Putting Out Fires

March 24, 2011  |  Wedding Tips

In case you’ve never heard this before, I’ll be there bearer of bad news. Something won’t go according to plan on your wedding day. Now breathe…There is no reason to panic.

The big question is: HOW WILL YOU HANDLE IT?

This fact alone dictates whether your wedding day will be the happiest of days or  a let down. Not what happens.

Here are a few scenarios of problems you could face:

FAMILY DRAMA – everyone has some. It could be with your mother or new-in-laws, your critical uncle or overbearing sister.

If it’s still in the planning process, the best way to handle this is to hear them out calmly BUT in the end make your own decisions. Keep in mind, if it’s a small battle, letting your MIL pick the song the parents come down the aisle to is small potatoes. Know when to hold your ground and when to appease people. In the case of family, you will be seeing these people long after your tantrum about not wanting a blue pin for the sign in table. Pick your battles. And always to do so respectfully.

If it’s the wedding day, do what you can to create a buffer. I’ve told a few of my clients “Let me know if I need to come pull someone out of the room.” I’ll be the bad guy if it means the bride gets to have a wedding not filled with drama. My heart breaks when I hear stories of outrageous family problems on the wedding day. Surround yourself with people you love and people that can keep you calm.

A note to family members: Keep in mind the power you have in making the wedding day a magical one or stressful one. It boggles my mind sometimes what relatives will nickpick on the wedding day TO THE BRIDE. It’s her wedding day! Don’t add any unneccesary stress about something that most of the time, doesn’t even matter to the bride. It’s incredibly selfish and rude to want something badly enough to be willing to ruin the bride’s (and consequentially the groom’s) wedding day.

VENDOR MISHAP – everyone has some of these too!

If it’s still the planning process, make sure both parties involved share the same expectations. Your shade of purple may not be what the florist is picturing. Your idea of heavy weight paper for your stationery may not be their definition. Ironing these things out ahead of time should help. Also, (as mentioned this week) make sure to give your vendor permission to do their best. If the poppies you wanted, don’t come in in the right shade, she can use a similar flower instead to get the same affect instead of throwing off the whole color scheme. Nature is unpredictable, so a rigid approach, may have the opposite affect that you want.

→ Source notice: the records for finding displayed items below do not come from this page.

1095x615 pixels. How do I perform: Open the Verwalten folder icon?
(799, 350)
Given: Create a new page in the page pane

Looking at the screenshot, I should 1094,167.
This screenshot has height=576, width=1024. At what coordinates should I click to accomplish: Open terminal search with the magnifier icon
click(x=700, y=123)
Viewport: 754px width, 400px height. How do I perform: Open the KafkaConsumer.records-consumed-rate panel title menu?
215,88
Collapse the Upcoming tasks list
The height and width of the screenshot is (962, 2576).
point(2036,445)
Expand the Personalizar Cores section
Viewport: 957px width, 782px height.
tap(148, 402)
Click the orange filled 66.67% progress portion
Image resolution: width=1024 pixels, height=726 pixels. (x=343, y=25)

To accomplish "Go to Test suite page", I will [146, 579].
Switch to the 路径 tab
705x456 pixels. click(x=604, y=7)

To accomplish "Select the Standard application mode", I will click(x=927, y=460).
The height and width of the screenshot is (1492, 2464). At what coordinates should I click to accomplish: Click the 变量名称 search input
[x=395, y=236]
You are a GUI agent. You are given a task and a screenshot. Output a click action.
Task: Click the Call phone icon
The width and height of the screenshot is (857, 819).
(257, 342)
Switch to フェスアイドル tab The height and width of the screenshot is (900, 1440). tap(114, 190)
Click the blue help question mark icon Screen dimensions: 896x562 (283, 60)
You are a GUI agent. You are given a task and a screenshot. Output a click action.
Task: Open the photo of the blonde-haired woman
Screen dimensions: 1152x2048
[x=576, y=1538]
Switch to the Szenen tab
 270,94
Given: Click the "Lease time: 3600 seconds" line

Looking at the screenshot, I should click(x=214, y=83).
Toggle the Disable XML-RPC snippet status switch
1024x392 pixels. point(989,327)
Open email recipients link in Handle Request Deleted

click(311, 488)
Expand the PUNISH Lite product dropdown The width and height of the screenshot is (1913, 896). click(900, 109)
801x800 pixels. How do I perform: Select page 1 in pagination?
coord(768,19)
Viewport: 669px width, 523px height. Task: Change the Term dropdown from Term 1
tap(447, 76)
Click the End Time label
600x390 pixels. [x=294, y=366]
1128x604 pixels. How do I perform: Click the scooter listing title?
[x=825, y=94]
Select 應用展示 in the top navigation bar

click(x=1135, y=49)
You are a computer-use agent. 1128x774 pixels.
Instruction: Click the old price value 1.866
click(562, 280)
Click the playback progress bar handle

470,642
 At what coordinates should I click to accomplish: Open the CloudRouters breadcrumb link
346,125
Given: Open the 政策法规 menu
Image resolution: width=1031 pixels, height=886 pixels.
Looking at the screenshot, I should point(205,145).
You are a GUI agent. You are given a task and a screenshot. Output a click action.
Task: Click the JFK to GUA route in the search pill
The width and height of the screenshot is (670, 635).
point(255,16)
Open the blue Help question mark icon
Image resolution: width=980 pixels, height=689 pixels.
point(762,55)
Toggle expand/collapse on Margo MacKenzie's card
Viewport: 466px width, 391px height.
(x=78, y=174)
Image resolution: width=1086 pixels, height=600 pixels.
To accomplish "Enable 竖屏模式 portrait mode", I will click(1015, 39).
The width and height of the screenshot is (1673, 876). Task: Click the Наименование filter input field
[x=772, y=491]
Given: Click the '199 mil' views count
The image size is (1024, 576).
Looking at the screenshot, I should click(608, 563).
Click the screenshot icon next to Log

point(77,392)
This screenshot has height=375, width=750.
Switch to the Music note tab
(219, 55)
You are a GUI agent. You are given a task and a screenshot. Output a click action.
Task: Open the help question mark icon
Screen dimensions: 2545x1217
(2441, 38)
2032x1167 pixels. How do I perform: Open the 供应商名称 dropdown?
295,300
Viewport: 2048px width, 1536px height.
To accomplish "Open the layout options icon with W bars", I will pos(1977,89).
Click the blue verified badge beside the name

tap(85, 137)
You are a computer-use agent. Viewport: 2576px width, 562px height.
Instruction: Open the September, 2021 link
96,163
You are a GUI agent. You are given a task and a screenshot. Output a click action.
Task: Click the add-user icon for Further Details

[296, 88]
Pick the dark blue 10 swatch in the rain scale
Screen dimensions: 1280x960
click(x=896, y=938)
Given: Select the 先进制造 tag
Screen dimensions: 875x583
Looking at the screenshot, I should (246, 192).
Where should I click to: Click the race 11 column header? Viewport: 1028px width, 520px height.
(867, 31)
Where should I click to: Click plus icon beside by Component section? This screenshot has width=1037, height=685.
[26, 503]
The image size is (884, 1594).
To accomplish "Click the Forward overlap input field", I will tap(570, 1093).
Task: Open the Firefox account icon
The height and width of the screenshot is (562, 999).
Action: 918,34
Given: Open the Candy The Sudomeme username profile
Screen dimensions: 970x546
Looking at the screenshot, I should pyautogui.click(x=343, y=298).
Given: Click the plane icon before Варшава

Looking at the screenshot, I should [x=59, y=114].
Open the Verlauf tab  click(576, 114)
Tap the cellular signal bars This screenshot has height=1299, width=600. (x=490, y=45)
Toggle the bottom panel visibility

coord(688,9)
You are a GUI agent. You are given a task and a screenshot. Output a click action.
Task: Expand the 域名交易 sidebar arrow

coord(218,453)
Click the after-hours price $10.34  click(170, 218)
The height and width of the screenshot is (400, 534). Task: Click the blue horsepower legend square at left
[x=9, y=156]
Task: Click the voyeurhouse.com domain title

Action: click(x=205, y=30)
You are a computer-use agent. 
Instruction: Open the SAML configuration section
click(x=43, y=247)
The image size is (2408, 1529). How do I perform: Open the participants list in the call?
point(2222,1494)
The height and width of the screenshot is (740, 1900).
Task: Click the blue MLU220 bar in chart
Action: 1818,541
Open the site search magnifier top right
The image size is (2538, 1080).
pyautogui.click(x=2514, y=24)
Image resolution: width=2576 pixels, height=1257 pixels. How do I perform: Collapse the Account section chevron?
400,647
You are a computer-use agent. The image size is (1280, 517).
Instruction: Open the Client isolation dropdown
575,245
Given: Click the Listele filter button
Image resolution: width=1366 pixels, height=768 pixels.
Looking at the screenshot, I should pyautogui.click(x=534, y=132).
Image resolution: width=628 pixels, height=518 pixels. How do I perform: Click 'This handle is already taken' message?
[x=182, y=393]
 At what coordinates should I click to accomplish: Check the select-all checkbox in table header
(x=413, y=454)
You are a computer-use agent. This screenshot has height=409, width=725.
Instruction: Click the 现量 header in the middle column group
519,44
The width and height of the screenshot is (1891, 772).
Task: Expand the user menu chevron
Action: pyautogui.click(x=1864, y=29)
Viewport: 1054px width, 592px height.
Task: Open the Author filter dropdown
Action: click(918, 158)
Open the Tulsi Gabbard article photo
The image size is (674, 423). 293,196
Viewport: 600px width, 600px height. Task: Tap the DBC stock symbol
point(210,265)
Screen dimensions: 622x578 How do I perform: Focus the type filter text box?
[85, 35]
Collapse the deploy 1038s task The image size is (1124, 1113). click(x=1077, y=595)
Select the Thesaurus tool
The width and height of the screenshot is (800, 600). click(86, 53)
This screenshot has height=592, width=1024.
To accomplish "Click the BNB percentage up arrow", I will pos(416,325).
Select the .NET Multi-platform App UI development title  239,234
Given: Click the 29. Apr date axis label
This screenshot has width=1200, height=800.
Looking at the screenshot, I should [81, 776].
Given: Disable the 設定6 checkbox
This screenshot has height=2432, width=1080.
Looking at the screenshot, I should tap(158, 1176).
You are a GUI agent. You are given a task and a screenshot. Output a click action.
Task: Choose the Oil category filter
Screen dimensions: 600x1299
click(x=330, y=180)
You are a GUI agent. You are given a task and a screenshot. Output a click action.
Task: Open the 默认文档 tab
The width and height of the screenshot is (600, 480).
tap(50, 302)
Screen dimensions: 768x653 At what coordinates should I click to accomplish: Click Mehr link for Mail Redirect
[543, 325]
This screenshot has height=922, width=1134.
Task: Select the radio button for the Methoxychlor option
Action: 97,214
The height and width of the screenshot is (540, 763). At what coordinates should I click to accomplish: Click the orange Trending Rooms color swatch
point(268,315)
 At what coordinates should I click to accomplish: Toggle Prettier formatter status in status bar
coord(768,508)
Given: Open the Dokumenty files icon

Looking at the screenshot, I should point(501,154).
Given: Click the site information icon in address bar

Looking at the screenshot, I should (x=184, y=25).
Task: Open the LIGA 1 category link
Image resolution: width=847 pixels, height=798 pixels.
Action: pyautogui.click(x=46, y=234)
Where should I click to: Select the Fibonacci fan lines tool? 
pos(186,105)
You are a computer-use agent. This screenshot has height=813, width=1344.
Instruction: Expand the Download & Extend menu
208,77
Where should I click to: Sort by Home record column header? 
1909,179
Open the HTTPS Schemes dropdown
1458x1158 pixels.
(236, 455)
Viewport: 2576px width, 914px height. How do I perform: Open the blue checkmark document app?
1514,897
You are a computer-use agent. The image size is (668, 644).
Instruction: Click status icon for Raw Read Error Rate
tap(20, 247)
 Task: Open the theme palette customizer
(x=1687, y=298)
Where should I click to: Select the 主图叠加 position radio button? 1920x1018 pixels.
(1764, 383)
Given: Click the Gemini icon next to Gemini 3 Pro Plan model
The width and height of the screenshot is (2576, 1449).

If it’s the wedding day, have someone in charge of making sure everything goes according to plan, and if it doesn’t, they can fix it without you every hearing about it. As I’ve said, some things on your wedding day won’t go according to plan. The venue may be short a table they promised. A bridesmaid may leave her bouquet at the house. The weather may change your ceremony. You need someone there who can act fast to make these little issues unnoticeable. For some  weddings, I put out more fires than others. On these days, I wonder what would have happened if they didn’t hire a wedding planner. *HOPPING ON SOAPBOX* Brides, if you are spending 15, 20, or 40 thousand dollars on your wedding day, make the decision to invest 1 thousand of that to make sure all those details you spent so much on are actually executed on the wedding day. I don’t recommend the full-service planning for every bride but I do recommend the day-of package because, even though you may be able to redo invitations, your hair trial, move your venue location or switch your DJ after you heard him botch another wedding, you can’t redo your wedding day or your memories. *HOPPING OFF SOAPBOX* : )

A note to vendors: If you know before the wedding day, you can’t meet what you guaranteed, tell them before the wedding day. If they know ahead of time, they can adjust to the idea or a backup plan they are comfortable with can be created. Don’t hope they just won’t notice, if it’s big. Obviously, don’t cause panic if you are a photographer and had to switch your second shooter from the person you mentioned to the client. This normally doesn’t worry the bride.

Brides, I hope these tips have been helpful! Tomorrow, I’ll give a few tips on preparing for the wedding day.



1 Comment


  1. Love this! GREAT information and I heart your SOAPBOX.